L’Amazonie est, depuis plusieurs années, le théâtre d’un jeu du chat et de la souris entre les exploitants de bois et les autorités, représentées par les inspecteurs chargés de faire appliquer les lois sur la déforestation.
Quand l’Amazonie prend des airs de Far West
L’Amazonie est, depuis plusieurs années, le théâtre d’un jeu du chat et de la souris entre les exploitants de bois et les autorités, représentées par les inspecteurs chargés de faire appliquer les lois sur la déforestation.
Un des jeux préférés des madeireiros, comme on appelle les exploitants de bois au Brésil, consiste à éviter que leur matériel soit confisqué par la police. Les méthodes utilisées sont parfois dignes du Far West comme le montre un épisode récent. Un des représentants publics de la municipalité de Humaitá, dans la région d’Amazonas raconte :
Des camionnettes et des motos ont surgi de la forêt et nous ont encerclés rapidement. Il y avait entre 60 et 70 madeireiros. Tous armés, même si les armes n’étaient pas toutes visibles. Ici, tout le monde est armé, même les inspecteurs. Ils ne voulaient pas qu’on confisque leurs équipements. Ils nous demandaient de trouver un accord pour "éviter le pire".
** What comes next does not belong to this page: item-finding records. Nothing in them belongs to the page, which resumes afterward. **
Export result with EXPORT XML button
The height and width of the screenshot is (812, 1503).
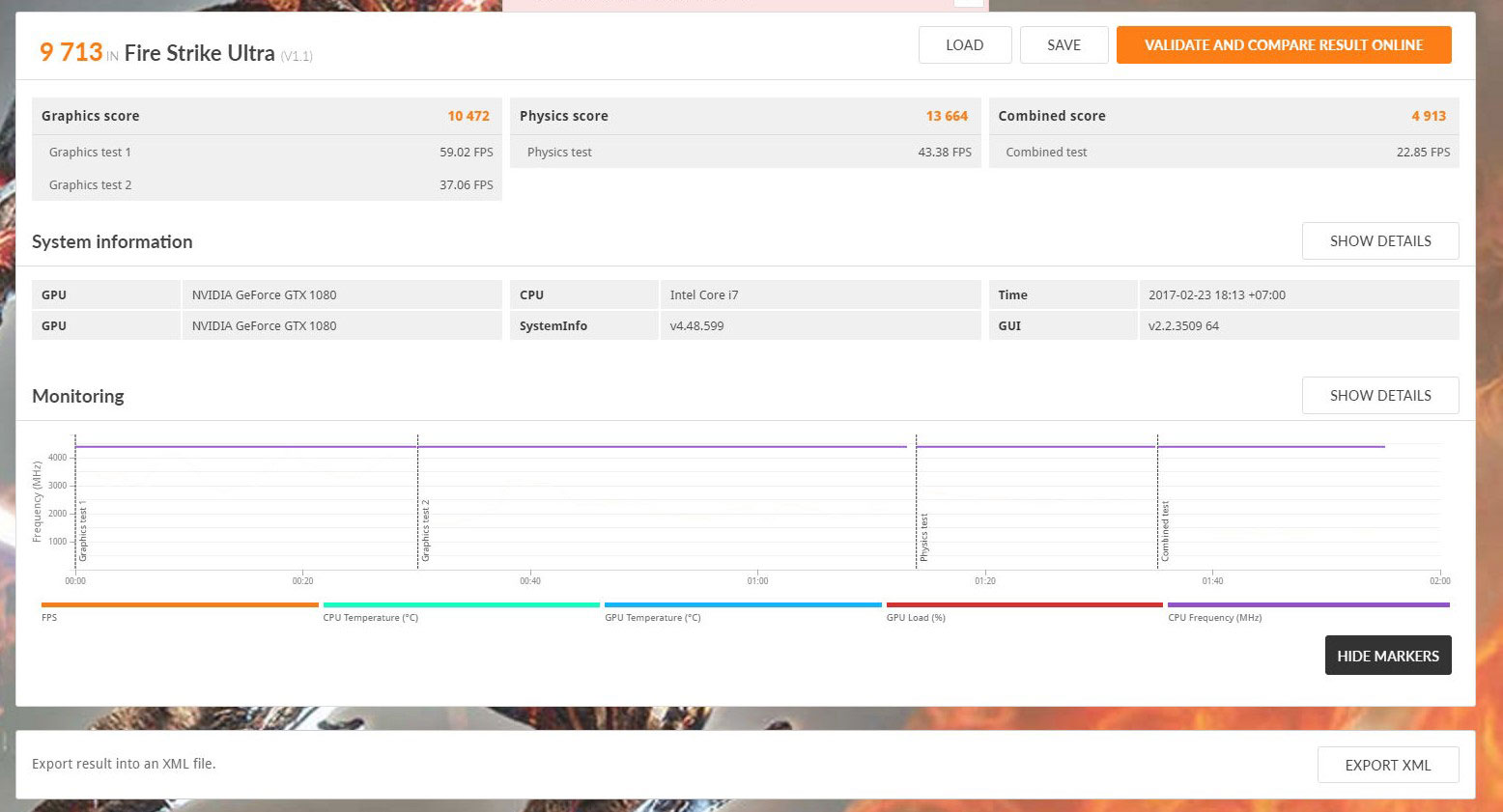(1387, 765)
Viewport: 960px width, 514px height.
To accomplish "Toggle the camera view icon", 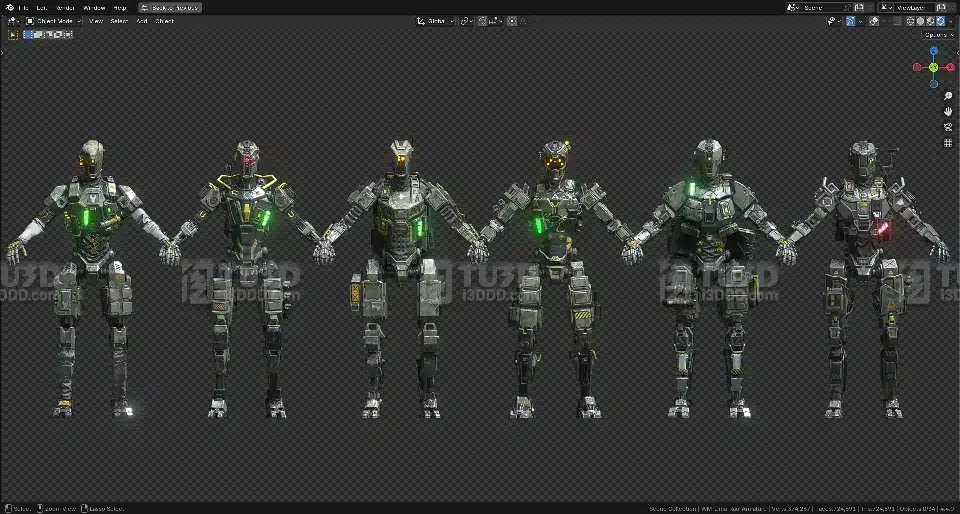I will [948, 127].
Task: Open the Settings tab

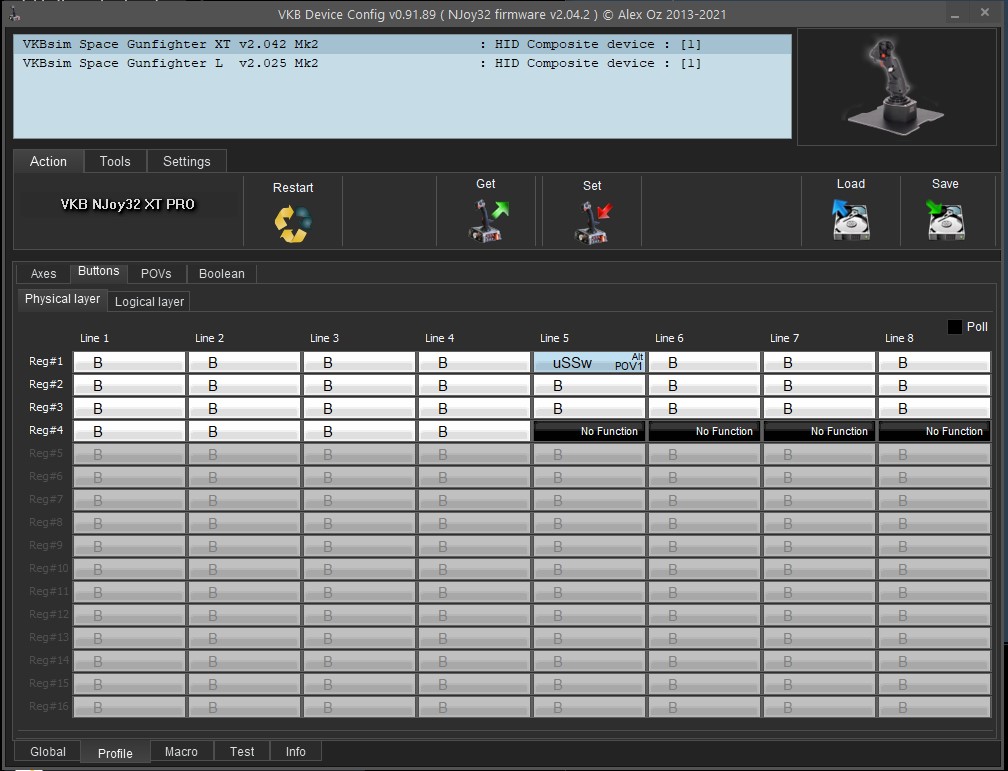Action: [186, 161]
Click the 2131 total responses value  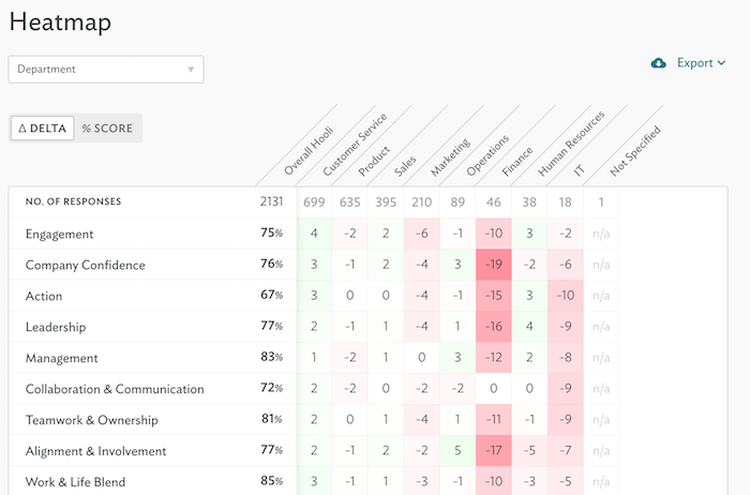271,202

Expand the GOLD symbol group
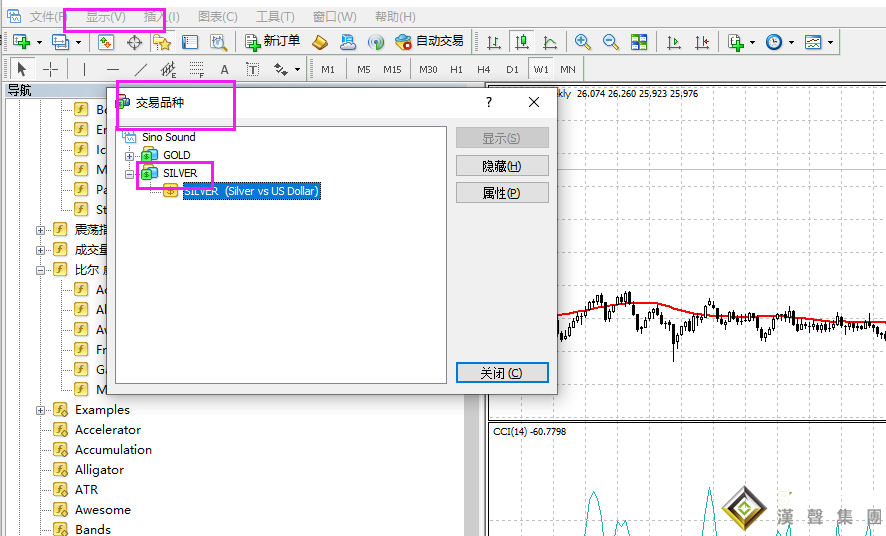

A la frontière de l’État de Rondônia, Humaitá concentre une grande population indienne, les Tenharim. C’est à la suite d’une coupe illégale de bois sur les terres de la tribu que les inspecteurs sont intervenus. Mais les madereiros n’entendaient pas laisser leur matériel (2 tracteurs, 1 camion et 50 tronçonneuses) dans les mains des représentants de l’ordre.
A qui la garde?
La négociation portait sur l’identité du futur dépositaire du matériel. Car là-bas, les choses fonctionnent ainsi : quand des véhicules et des machines sont confisquées, quelqu’un doit se porter responsable de leur garde jusqu’à ce que la Justice décide de leur destination finale.
En théorie, ce dépositaire doit maintenir le matériel hors de portée des madeireiros. Cependant, si l’agent public n’est pas, disons, rigoureux, le propre propriétaire de l’équipement ou un de ses amis peut servir de fidèle dépositaire. Ainsi, dès que les inspecteurs tournent le dos, l’activité reprend son cours comme si de rien n’était.
Les madeireiros connaissent bien les règles du jeu. C’est pourquoi ils ont bloqué le petit chemin de terre qui se trouve être l’unique sortie vers la clairière où se trouvait l’équipe composée de huit fonctionnaires appuyés par huit policiers militaires. En d’autres mots, ils les ont pris en otage. Des Indiens Tenharim, qui avaient été désignés comme les dépositaires du matériel, se sont rendus sur place, mais ont été encerclés par un groupe fortement armé et menacés de mort.
Quatre décès
Au final, les madeireiros ont obtenu que le matériel soit emmené vers la base de l’Ibama. Une solution bien plus acceptable pour eux que de le laisser aux mains des Indiens ou de leur syndicat, le FUNAI, et qui leur permet même de le récupérer facilement et prochainement. Ravis de ce dénouement, les madeireiros ont célébré leur victoire par une grande fête, avec feu d’artifice et barbecue géant.
L’histoire récente montre que le face à face entre les inspecteurs et les madeireiros a connu des hauts et des bas. En janvier 2004, quatre fonctionnaires du ministère du Travail ont été retrouvés morts. Les accusés, les frères Antério et Norberto Mânica, grands producteurs de haricot, avaient reçu diverses amendes pour enfreindre le Code du Travail. Ceci n’a pas empêché Antério d’être élu et réélu maire de la commune après les faits. Personne n’a encore été jugé.